Arash Soleimani - Assistant VP
And just in terms of these storms, beyond the rate increases from the AOB, do you think these storms will result in further increases on top of the AOB increases?
John L. Forney - CEO, President and Director
I don't know that we have any way to predict that nor would we really want to. We just -- we like the way that we're positioned in Florida. As I said, we started to grow again in Florida. We grew our policy count in Florida in the quarter, again, by about 5% just for the quarter, because there is somewhat of a flight to quality going on in the state as hurricanes have become more prevalent the last couple years and some of the other carriers have had some difficulties in delivering to their agents.

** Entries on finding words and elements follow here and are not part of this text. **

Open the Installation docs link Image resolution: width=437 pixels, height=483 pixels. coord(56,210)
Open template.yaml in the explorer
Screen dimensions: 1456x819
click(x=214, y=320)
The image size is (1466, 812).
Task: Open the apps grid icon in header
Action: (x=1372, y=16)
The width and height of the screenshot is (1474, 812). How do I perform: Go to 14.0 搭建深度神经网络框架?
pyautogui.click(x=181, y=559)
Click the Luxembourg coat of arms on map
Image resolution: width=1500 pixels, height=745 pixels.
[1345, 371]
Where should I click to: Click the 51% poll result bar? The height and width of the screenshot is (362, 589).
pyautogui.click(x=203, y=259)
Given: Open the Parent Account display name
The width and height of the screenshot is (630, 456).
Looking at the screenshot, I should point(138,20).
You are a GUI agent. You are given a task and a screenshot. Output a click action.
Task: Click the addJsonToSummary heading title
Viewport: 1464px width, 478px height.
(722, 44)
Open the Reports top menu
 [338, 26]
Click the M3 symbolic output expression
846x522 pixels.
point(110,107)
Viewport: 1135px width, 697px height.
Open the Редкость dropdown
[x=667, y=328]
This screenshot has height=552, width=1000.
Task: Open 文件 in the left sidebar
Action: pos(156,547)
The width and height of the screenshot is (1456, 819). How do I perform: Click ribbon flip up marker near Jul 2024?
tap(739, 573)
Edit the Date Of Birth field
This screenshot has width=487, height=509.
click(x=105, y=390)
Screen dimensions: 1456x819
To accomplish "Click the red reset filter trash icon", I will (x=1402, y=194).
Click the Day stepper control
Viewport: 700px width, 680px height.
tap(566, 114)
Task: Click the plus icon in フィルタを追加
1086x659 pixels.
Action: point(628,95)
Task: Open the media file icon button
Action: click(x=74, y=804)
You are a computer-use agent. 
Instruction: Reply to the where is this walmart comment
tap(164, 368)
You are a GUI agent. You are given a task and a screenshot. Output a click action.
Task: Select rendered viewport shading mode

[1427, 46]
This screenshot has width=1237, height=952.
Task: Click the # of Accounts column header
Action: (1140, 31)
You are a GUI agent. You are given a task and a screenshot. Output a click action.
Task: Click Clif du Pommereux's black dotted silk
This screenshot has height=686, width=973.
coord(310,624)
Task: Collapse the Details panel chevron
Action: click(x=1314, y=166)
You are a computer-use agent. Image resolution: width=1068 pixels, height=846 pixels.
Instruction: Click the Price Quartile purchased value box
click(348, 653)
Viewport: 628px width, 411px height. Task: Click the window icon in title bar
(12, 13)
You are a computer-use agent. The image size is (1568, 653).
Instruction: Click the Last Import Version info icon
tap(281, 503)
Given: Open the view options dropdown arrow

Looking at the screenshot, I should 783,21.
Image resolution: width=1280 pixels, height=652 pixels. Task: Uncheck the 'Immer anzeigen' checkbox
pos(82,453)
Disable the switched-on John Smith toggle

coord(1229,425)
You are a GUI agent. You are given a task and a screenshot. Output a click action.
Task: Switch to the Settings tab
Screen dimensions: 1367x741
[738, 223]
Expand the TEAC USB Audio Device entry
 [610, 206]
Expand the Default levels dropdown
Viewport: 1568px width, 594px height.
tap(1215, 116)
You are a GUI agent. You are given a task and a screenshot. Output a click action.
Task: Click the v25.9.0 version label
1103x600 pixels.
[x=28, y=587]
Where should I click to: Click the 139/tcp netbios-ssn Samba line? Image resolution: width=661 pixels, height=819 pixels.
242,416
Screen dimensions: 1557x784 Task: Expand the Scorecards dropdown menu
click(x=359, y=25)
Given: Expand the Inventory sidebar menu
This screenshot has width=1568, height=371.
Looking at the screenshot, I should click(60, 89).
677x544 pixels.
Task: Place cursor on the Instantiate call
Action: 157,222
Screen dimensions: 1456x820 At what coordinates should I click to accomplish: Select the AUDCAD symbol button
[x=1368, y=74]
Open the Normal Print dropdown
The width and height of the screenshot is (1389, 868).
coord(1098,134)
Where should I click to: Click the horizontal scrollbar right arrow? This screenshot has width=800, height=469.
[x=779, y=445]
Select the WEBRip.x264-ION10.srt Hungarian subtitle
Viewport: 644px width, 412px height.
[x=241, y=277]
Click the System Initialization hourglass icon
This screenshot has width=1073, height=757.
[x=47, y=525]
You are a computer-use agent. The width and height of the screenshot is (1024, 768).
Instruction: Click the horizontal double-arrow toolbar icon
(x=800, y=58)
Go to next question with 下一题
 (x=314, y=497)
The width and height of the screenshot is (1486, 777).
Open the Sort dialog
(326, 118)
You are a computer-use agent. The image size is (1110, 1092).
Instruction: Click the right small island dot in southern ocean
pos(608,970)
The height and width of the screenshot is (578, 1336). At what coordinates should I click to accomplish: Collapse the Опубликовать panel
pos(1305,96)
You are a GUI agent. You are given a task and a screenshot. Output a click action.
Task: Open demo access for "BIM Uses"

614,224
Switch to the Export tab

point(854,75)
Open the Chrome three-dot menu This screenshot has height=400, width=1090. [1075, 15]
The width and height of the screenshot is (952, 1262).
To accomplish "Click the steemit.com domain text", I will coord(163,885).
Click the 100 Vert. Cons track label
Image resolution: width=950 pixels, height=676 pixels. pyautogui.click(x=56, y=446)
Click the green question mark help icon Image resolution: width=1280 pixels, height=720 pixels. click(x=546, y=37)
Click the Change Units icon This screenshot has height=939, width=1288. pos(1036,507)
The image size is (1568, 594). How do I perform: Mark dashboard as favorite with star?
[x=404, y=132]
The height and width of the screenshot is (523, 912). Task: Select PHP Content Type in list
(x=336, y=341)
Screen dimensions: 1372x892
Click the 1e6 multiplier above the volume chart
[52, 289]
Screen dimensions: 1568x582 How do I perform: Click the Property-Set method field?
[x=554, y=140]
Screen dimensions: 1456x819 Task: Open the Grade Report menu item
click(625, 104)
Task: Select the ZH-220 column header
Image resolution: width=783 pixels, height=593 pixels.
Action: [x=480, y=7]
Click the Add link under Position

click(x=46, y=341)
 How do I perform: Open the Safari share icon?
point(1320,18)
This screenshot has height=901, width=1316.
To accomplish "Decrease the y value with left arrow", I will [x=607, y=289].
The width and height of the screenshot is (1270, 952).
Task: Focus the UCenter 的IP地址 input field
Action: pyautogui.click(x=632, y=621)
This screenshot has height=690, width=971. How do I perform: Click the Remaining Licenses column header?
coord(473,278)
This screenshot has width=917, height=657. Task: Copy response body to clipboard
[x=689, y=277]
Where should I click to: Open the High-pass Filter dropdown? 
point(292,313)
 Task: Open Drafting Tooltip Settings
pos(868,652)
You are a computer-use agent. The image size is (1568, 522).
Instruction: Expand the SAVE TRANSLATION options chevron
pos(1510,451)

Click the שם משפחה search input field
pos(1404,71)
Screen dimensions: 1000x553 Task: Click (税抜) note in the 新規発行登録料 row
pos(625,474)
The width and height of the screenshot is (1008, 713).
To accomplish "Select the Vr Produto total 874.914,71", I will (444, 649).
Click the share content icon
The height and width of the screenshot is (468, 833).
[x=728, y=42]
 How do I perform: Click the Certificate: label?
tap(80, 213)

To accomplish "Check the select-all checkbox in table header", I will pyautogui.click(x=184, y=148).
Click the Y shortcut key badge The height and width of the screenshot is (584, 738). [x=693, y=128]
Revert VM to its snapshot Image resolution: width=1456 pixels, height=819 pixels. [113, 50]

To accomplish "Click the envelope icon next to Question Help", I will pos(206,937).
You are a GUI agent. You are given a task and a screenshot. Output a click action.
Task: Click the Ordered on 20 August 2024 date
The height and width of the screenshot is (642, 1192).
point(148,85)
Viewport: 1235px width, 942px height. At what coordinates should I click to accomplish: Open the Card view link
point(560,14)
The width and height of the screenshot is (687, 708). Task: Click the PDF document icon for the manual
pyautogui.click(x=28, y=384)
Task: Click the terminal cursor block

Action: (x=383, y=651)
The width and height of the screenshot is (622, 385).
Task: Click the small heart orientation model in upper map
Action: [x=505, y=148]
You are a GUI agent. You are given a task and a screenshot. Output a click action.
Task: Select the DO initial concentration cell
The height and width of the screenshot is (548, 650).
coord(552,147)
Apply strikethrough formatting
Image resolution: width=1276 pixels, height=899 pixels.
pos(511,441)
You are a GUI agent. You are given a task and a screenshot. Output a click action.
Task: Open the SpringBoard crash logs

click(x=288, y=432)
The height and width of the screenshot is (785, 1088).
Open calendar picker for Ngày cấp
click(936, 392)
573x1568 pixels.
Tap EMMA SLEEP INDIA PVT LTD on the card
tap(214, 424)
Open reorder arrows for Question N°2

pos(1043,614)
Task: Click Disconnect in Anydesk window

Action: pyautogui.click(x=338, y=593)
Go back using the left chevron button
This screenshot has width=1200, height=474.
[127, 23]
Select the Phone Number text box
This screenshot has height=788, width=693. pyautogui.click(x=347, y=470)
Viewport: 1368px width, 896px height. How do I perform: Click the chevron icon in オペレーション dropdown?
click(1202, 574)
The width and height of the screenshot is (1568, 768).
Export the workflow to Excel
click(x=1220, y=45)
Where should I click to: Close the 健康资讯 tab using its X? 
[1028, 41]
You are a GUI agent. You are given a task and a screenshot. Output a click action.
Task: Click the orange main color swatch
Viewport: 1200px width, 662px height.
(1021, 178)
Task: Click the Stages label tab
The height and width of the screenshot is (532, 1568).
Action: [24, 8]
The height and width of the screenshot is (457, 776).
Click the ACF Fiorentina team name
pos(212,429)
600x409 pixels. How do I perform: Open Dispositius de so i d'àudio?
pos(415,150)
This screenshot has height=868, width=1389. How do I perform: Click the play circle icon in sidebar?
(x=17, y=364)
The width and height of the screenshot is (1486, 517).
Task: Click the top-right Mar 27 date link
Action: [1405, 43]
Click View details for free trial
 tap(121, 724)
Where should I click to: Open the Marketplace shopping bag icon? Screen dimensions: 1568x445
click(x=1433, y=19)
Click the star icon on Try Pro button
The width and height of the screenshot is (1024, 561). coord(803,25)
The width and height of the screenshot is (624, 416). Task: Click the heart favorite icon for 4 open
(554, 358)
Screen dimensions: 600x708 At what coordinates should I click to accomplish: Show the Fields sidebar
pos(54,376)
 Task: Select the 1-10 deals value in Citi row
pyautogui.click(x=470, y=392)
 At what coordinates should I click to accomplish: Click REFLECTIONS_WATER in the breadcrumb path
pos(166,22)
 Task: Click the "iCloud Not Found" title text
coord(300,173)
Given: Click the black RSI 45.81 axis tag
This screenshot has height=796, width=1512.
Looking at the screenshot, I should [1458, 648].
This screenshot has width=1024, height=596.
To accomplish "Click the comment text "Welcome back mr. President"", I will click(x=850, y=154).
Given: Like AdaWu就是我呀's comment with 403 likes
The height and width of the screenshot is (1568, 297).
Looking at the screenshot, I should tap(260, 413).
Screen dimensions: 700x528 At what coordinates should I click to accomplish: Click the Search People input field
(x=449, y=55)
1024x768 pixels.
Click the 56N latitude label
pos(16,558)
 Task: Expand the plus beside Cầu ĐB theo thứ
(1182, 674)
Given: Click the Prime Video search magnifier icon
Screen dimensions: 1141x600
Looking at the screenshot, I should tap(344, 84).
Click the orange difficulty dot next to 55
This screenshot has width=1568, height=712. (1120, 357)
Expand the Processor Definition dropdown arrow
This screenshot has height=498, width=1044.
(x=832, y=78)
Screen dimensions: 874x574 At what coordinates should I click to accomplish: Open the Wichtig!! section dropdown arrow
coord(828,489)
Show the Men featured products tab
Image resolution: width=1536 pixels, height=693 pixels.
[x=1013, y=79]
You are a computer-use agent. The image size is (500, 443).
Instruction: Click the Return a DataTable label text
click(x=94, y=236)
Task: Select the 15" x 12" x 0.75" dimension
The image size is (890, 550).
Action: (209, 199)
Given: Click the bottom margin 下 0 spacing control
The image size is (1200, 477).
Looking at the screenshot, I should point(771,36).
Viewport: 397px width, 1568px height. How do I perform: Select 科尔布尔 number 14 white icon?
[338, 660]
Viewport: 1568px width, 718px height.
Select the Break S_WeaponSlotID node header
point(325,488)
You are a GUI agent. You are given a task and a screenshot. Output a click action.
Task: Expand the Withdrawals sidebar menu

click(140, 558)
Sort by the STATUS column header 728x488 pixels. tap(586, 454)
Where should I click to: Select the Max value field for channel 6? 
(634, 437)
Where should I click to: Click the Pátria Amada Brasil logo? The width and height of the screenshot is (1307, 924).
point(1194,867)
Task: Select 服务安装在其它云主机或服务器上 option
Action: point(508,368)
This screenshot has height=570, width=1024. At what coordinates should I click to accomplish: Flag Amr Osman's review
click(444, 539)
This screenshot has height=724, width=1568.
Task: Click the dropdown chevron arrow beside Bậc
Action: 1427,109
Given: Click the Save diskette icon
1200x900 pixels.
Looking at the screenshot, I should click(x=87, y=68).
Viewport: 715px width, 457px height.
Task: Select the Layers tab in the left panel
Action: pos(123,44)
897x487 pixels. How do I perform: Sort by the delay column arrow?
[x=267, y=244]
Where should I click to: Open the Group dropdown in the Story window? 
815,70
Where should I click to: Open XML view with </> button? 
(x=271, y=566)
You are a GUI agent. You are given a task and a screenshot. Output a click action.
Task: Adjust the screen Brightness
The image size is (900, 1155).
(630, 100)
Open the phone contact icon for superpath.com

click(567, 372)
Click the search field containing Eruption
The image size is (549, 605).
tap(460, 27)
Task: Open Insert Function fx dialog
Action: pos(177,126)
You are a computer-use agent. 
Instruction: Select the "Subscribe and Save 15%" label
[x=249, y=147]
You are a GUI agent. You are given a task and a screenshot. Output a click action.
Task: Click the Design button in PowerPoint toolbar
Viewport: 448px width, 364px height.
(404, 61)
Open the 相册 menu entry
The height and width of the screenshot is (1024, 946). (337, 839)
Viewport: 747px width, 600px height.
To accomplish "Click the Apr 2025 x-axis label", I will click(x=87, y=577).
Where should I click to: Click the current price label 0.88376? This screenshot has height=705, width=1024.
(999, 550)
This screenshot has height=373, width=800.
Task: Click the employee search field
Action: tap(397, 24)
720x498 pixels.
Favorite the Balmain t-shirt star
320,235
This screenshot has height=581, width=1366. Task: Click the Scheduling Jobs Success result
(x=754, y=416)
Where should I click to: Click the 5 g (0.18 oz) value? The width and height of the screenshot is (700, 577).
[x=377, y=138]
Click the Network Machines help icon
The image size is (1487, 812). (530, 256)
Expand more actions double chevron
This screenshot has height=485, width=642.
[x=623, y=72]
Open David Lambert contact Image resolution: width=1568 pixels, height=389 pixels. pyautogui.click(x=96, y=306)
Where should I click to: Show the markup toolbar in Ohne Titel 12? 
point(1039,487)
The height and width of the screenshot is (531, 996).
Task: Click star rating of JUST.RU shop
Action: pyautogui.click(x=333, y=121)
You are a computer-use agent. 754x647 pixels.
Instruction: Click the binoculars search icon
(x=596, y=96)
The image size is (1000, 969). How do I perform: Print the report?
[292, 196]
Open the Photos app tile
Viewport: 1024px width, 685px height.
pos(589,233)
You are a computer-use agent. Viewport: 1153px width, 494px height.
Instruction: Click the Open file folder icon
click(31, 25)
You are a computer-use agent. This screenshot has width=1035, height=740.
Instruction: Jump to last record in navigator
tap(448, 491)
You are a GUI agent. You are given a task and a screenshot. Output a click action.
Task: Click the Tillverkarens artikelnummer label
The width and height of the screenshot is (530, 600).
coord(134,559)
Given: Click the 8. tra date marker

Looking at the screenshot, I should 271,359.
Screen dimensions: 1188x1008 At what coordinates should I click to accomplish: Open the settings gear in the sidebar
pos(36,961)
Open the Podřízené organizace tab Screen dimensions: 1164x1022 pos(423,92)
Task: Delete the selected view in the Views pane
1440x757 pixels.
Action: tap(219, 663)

Arash Soleimani - Assistant VP
And if we do see primary rates go up in Florida and if that does -- if that causes more policies to go into Citizens, would you look to do more citizens takeout? Or do you see an opportunity there potentially?
John L. Forney - CEO, President and Director
You were breaking up and you went into a language that we didn't quite understand.
Arash Soleimani - Assistant VP
What I was trying to ask is if rates do go up in Florida and that causes more policies to go into Citizens, was that an opportunity ...
John L. Forney - CEO, President and Director
If rates go up more -- say that again. You're still breaking up.
Arash Soleimani - Assistant VP
If rates go up in Florida and more policies go into Citizens as a result, would that present an opportunity for you? Or you'd want to go into more Citizens takeouts?
John L. Forney - CEO, President and Director
I apologize, we still can't make out the question with your connection you have.
Adam Prior - SVP
John, this is Adam. If you can hear me, the question was, in the event that rates continue to go up, would you consider Citizen takeouts?
John L. Forney - CEO, President and Director
Adam, I -- you have a bad connection as well, or we do. We couldn't understand your question either.
Arash Soleimani - Assistant VP
I'm hearing Adam. Yes, there might be a connection on your end. I heard Adam clearly. Can you hear me any better now or...
John L. Forney - CEO, President and Director
We can't hear you.
Arash Soleimani - Assistant VP
So I was basically trying...
John L. Forney - CEO, President and Director
(inaudible).
Arash Soleimani - Assistant VP
In terms of the quota share that you have, is that something that would get renewed at December 1? Or have you already been in that process?
John L. Forney - CEO, President and Director
Your connection is still bad, but I think I understood you to ask about the quota share, and it's something we're looking at and evaluating.
Arash Soleimani - Assistant VP
Okay. And my other question was on the Kroll rating. What does the Kroll rating allow you to do? Does it...
John L. Forney - CEO, President and Director
Arash, Arash, I'm sorry, we can't hear you. We can't understand your questions. I think we're going to have to move on. Your connection is really bad.
Adam Prior - SVP
You might want to try and re-queue.
Operator
(Operator Instructions) And gentlemen, there are no further questions.
John L. Forney - CEO, President and Director
Okay, we apologize for the technical difficulty we experienced there at the end of the call, but we appreciate everybody's interest in our company and appreciate your partnership on the journey. Thank you so much for your time today.
Operator
Thank you. This concludes today's teleconference. Thank you for your participation. You may disconnect your lines at this time.